The driver itself - gdrdrv - appears to build successfully but after the build progresses to the tests I get the following error:

/work/y07/shared/cirrus-software/nvidia/hpcsdk-24.5/Linux_x86_64/24.5/cuda/12.4/bin/nvcc 
-o gdrcopy_pplat pplat.o common.o 
-L /work/y07/shared/cirrus-software/nvidia/hpcsdk-24.5/Linux_x86_64/24.5/cuda/12.4/lib64 
-L /work/y07/shared/cirrus-software/nvidia/hpcsdk-24.5/Linux_x86_64/24.5/cuda/12.4/lib 
-L /usr/lib64/nvidia 
-L /usr/lib/nvidia 
-L /work/y07/shared/cirrus-software/nvidia/hpcsdk-24.5/Linux_x86_64/24.5/cuda/12.4/lib64/stubs 
-L /work/y07/shared/cirrus-software/nvidia/hpcsdk-24.5/Linux_x86_64/24.5/cuda/12.4/lib64 
-L ../src 
-lgdrapi -lcuda

/usr/bin/ld: common.o: undefined reference to symbol '__c_mset4'
/work/y07/shared/cirrus-software/nvidia/hpcsdk-24.5/Linux_x86_64/24.5/compilers/lib/libnvc.so: error adding symbols: DSO missing from command line

common.o was built prior as follows:

/work/y07/shared/cirrus-software/nvidia/hpcsdk-24.5/Linux_x86_64/24.5/compilers/bin/nvc++ 
-O2 
-I /work/y07/shared/cirrus-software/nvidia/hpcsdk-24.5/Linux_x86_64/24.5/cuda/12.4/include 
-I ../include 
-I ../src 
-I /work/y07/shared/cirrus-software/nvidia/hpcsdk-24.5/Linux_x86_64/24.5/cuda/12.4/include  
-c -o common.o common.cpp

Confirmation that this symbol is undefined within common.o:

> nm -a common.o | grep c_mset4
                 U   __c_mset4

Can you advise on the likely cause of this and how to attempt to resolve?
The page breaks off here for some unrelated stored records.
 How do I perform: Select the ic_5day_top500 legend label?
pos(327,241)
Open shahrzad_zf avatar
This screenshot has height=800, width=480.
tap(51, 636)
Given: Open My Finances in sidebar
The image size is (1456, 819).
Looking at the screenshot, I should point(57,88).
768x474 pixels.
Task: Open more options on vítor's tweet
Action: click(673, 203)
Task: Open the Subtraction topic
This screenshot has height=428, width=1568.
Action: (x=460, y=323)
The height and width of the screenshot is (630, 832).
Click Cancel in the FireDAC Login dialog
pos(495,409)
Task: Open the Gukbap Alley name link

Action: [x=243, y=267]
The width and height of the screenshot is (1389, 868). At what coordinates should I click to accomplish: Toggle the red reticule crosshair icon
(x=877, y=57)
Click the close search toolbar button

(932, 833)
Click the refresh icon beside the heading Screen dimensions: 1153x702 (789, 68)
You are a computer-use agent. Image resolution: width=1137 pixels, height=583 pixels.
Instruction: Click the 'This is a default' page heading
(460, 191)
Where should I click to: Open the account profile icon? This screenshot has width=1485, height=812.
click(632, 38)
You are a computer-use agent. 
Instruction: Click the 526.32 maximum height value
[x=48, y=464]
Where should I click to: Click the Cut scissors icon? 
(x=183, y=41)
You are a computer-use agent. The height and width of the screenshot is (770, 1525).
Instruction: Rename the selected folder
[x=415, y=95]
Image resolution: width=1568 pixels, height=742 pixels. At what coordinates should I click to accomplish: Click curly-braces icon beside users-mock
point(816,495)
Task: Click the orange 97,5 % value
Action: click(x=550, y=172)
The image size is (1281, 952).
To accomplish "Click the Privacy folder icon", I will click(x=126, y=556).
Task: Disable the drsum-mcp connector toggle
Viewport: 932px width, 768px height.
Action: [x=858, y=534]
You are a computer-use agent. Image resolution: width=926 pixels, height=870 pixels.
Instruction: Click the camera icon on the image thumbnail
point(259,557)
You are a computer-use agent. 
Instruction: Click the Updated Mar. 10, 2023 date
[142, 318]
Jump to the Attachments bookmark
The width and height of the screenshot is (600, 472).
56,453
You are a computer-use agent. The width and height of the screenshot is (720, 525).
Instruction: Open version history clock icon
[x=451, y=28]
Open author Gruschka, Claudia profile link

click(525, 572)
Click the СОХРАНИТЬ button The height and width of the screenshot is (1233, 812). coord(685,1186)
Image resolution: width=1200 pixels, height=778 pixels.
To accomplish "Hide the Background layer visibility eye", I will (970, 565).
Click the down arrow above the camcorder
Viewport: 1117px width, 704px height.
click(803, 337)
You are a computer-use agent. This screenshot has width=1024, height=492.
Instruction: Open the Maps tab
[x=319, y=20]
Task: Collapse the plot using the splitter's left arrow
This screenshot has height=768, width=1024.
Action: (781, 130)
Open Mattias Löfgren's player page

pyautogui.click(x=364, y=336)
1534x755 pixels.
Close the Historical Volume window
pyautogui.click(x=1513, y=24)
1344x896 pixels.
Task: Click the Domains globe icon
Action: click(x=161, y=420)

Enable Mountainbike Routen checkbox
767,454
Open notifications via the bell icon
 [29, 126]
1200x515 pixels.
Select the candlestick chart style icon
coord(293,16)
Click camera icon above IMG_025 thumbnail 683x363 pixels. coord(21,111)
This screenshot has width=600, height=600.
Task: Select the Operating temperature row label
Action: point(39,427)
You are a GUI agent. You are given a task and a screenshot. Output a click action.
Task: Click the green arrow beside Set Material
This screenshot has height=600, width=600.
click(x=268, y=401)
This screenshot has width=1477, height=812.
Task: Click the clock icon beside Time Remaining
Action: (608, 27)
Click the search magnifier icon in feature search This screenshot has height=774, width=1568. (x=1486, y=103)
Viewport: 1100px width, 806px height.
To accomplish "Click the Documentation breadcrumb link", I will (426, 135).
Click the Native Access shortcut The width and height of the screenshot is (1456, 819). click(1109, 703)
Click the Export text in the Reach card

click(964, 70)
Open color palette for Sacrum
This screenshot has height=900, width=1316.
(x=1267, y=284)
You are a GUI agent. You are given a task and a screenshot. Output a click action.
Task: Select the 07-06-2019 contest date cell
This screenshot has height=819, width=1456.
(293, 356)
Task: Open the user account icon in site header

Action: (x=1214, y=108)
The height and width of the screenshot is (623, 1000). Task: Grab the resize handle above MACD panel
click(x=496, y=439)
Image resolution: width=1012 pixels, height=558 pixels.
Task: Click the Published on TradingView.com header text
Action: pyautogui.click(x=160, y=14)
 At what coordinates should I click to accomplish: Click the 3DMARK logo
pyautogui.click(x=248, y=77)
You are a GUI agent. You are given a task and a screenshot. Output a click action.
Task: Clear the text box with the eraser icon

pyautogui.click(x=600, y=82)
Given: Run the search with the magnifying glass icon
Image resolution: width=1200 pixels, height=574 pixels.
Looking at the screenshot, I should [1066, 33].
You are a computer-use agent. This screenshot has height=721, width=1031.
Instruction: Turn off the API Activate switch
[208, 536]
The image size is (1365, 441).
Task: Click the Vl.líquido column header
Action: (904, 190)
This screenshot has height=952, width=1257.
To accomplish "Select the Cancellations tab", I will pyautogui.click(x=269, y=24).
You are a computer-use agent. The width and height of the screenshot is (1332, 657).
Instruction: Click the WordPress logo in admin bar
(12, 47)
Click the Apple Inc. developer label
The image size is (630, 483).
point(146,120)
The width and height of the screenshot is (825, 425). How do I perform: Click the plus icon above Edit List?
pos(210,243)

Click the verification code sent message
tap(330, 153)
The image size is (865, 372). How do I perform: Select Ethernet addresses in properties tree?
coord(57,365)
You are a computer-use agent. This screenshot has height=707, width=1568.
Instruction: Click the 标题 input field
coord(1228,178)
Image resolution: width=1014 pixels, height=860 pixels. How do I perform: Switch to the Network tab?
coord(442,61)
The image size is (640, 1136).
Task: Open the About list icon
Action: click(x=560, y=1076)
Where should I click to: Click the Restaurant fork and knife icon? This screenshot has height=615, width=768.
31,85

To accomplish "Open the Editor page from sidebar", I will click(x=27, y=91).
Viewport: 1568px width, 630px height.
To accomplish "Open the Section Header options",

Note I have tried manually editing src/Makefile to include the fix noted here: https://github.com/NVIDIA/gdrcopy/pull/284/commits/105b8afff220b7a3d39f0c0e2e37b4b284cfb0ac however this did not make a difference.

drossetti commented 3 months ago

@aproeme please note we have never validated gdrcopy with the HPC compiler.

In any case, you seem to be mixing compilers:

gcc is probably linking to the libstdc++. nvc++ may be linking with something else, I did not check.

IMO you should not be mixing toolchains.

aproeme commented 3 months ago

Thank you for the quick response, you were right, simply using gcc for everything worked.